So that's one important aspect of it.
A second aspect that's very important.
important is the public nature of punishments. We do find records that increasingly insist on the fact
that criminals would be executed at market spaces in public places and would be exposed there.
Another feature that's quite fascinating about the legalist view of punishment is actually that
crimes committed among kin were judged to be more severe than crimes that were actually
committed by strangers. And that is very interesting because that, you know,
that touches perhaps on some confusion ideas, you know, of the family unit
or the family as a sanctioning unit.
There were punishments that were extremely hard.
Can you, excuse me, it's fascinating.
What explanation was given for that?
So if you committed a crime inside your family,
it was more severely punished than if a stranger committed a crime on your family.
So basically, if as a father, you know, you decided for some reason to beat your son to death,
that wouldn't be a punishable crime.
If a son denounced his father, that will be punishable, or if a son denounced his grandparents, that would be, you know, a severe, a severe crime.
And the ways in which people implemented punishment, the physical nature of it, was also graded.
And so these punishments, they graded, they were graded from the most physically mutilating punishments,
which meant chopping off the nose, chopping off limbs, tattooing the face, mutilating visual parts of the body,
shaving of the beard and shaving of the hair was one of the lighter punishments.
It was a so-called insult to somebody's manhood, if you want.
To obviously, you know, the most severe punishments,
boiling people alive, you know, quartering them and so on and so on.
One was able to redeem oneself from one's crimes
by buying oneself out of some of the more severe punishments.
And specifically, officials were able to do that,
not by paying cash, but by
by handing over shields and armor.
So there was a very military kind of nature
about the redemption of punishment there.
How does this differ from a reign of terror?
For the people on the ground, I assume,
it doesn't differ from a reign of terror.
I mean, terror is seen as, in one way,
a binding mechanism that guarantees
that the institution of rulership is seen to be absolute.
We're talking about legalism
and that which were most clearly opposed it
was Confucianism, which had come before it
and remained throughout it and continued after it some way.
Can you tell us the main differences
between what we now call legalism and Confucianism?
They are very different philosophies,
although they also share some things in common.
Let me first talk about the differences.
Confusions would look at human beings
as people you could morally cultivate into better persons.
So Confusions believe that there is a set of ethical values, a set of virtues,
that everybody can adhere to become a better person.
Legalists take a dimmer view of human beings as almost a white sheet,
as people who can be manipulated, who are best not educated,
and who need to be trained to be obedient subjects of a collective.
Ignorance was knowing things was very dangerous for most people.
That's correct.
That's correct.
ignorance, books, philosophy, literature,
all the things that might distract you from hard labour
and from potentially questioning the ruler
would be...
And this is the legalist side.

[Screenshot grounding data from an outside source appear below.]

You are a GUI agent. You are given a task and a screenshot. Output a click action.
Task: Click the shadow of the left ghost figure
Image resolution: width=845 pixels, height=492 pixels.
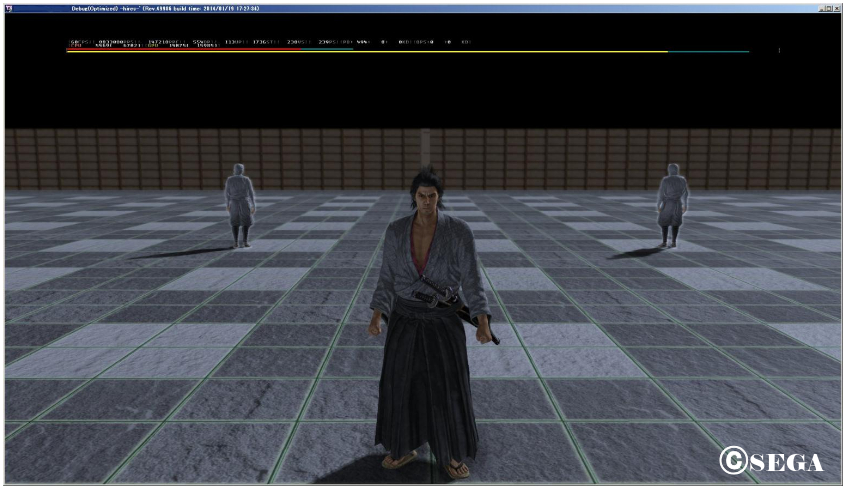click(190, 253)
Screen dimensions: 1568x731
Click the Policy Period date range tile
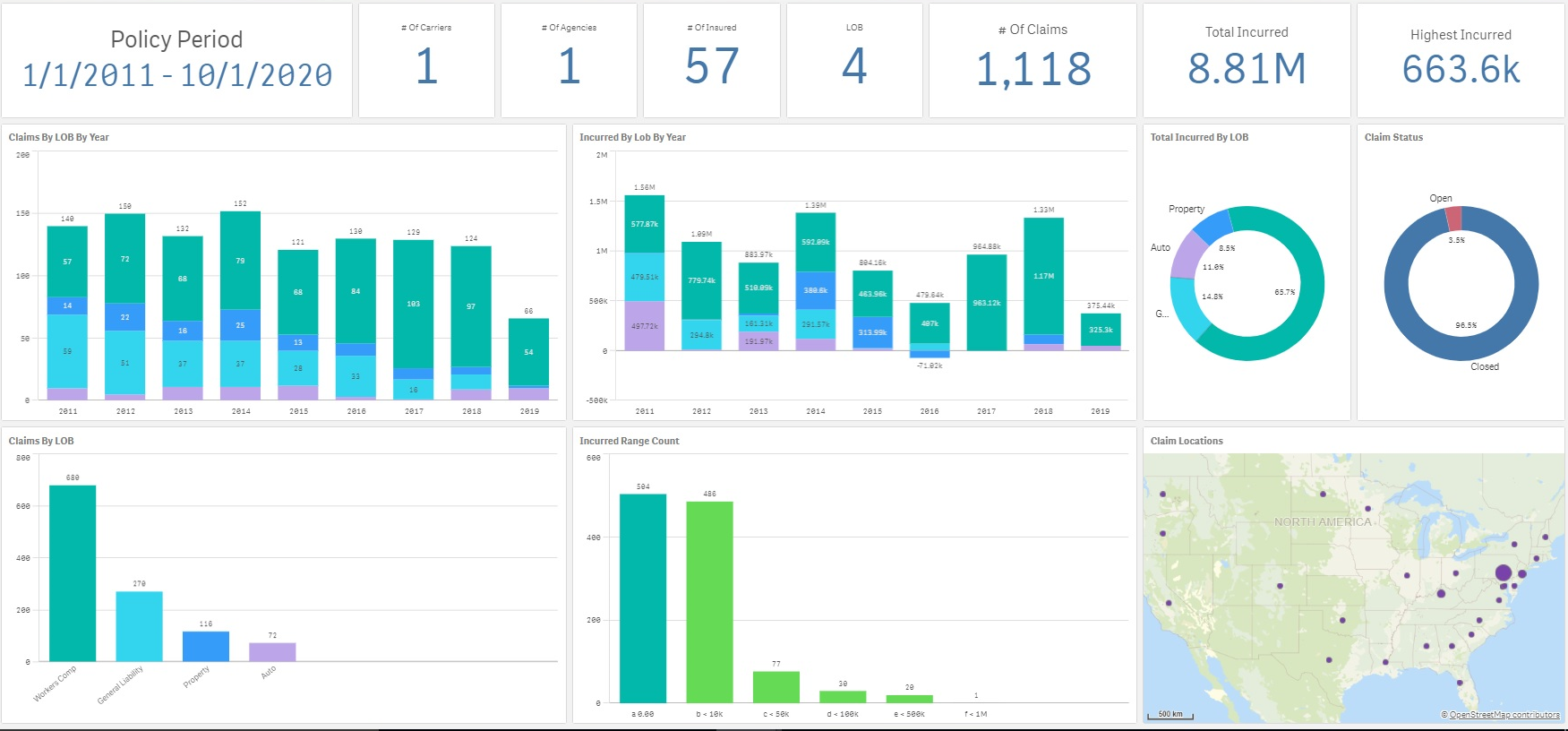pyautogui.click(x=176, y=61)
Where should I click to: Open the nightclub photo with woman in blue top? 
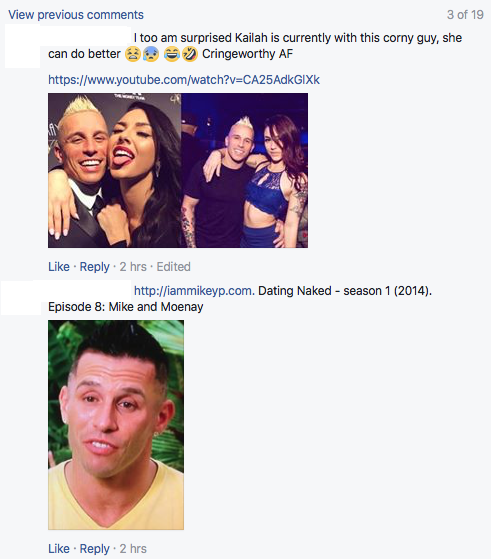[245, 170]
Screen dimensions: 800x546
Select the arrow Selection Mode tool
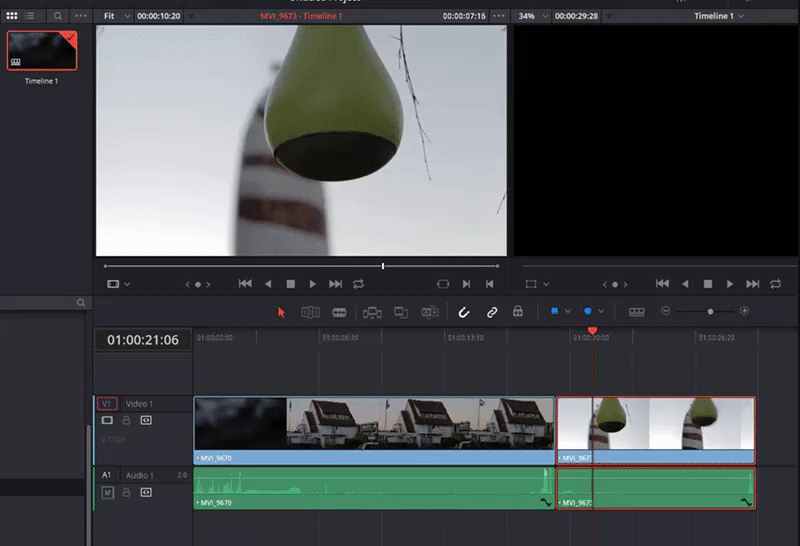point(281,312)
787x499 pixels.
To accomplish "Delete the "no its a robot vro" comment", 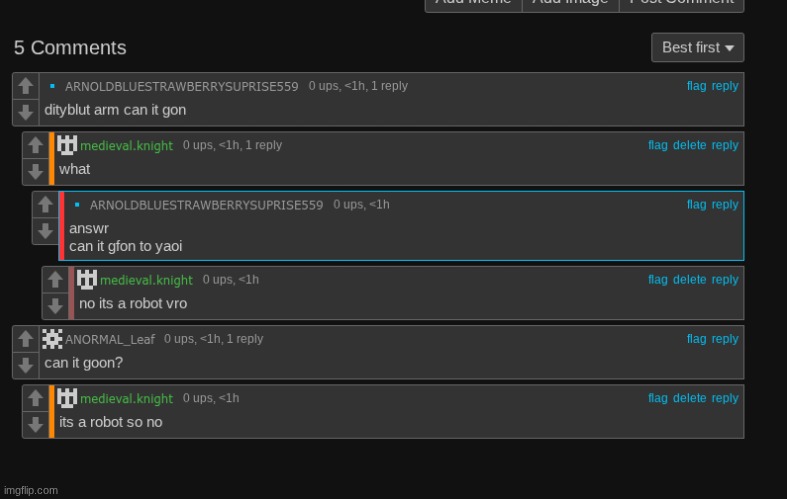I will pyautogui.click(x=689, y=280).
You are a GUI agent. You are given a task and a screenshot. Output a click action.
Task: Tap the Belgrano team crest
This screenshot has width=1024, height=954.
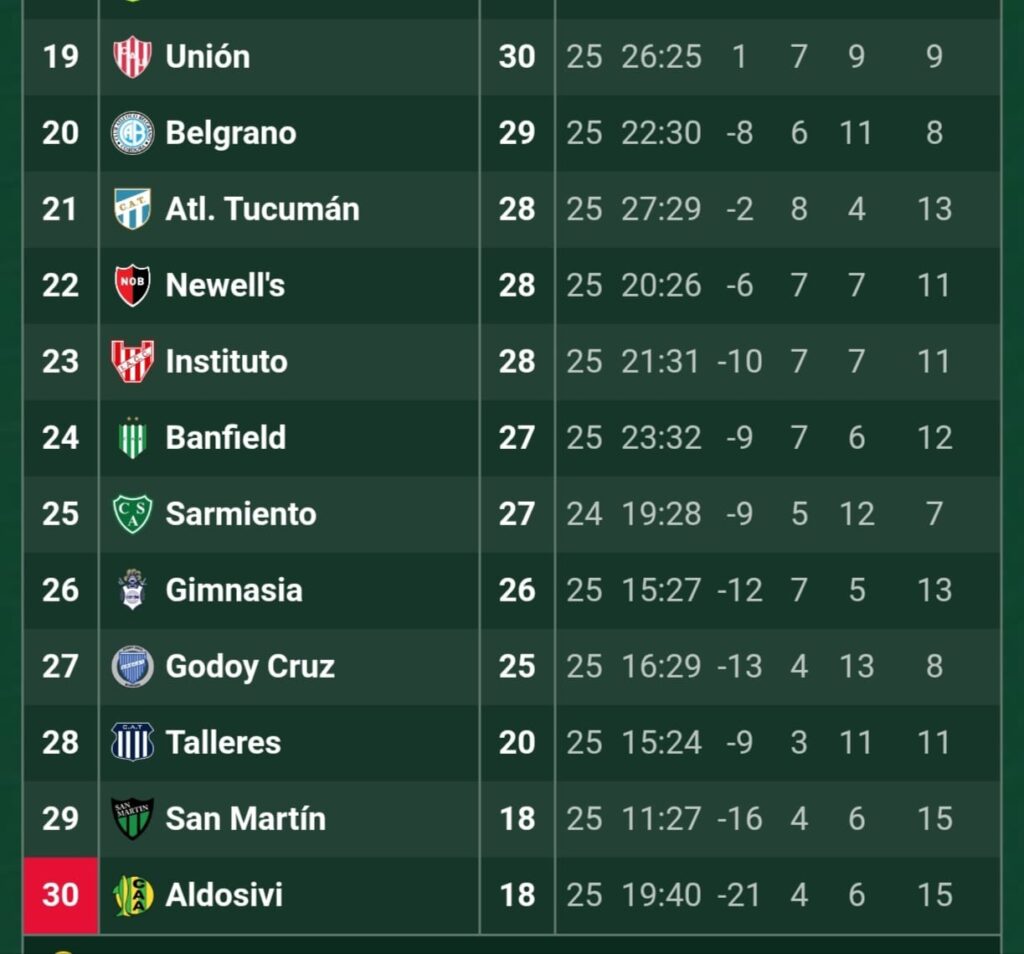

Confucianism is entirely different.
Confusions do like the past,
who tend to invoke the past, you know, to justify what they do in the present,
like the canon, like the training of literality
based on a literary canon and so on, whereas legalists wouldn't.
Confusions define authority very positively in a sense that it's something that everybody can achieve ultimately,
whereas the legalists tend to define authority very negatively.
The ruler dictates and everybody just follows on.
They do have one thing in common, though, and that is that both of these philosophies are ruler-based, ruler-centered.
They do believe that society is best ruled with one person at the top.
And Confucius might think that this has to be an enlightened, a morally educated person,
Whereas the legalists probably think more in terms of a institution.
Even if you have a mediocre ruler, it's the institution that needs to remain standing.
Francis Wood, how is the chin state making use of its legalism to overcome the other six states?
I think it was basically what it did was really put these ideas into practice much more effectively than anybody else.
I mean, Hilda mentioned raising armies.
I mean, one of the things that was important was to make population registers,
make sure you've got enough people in the army.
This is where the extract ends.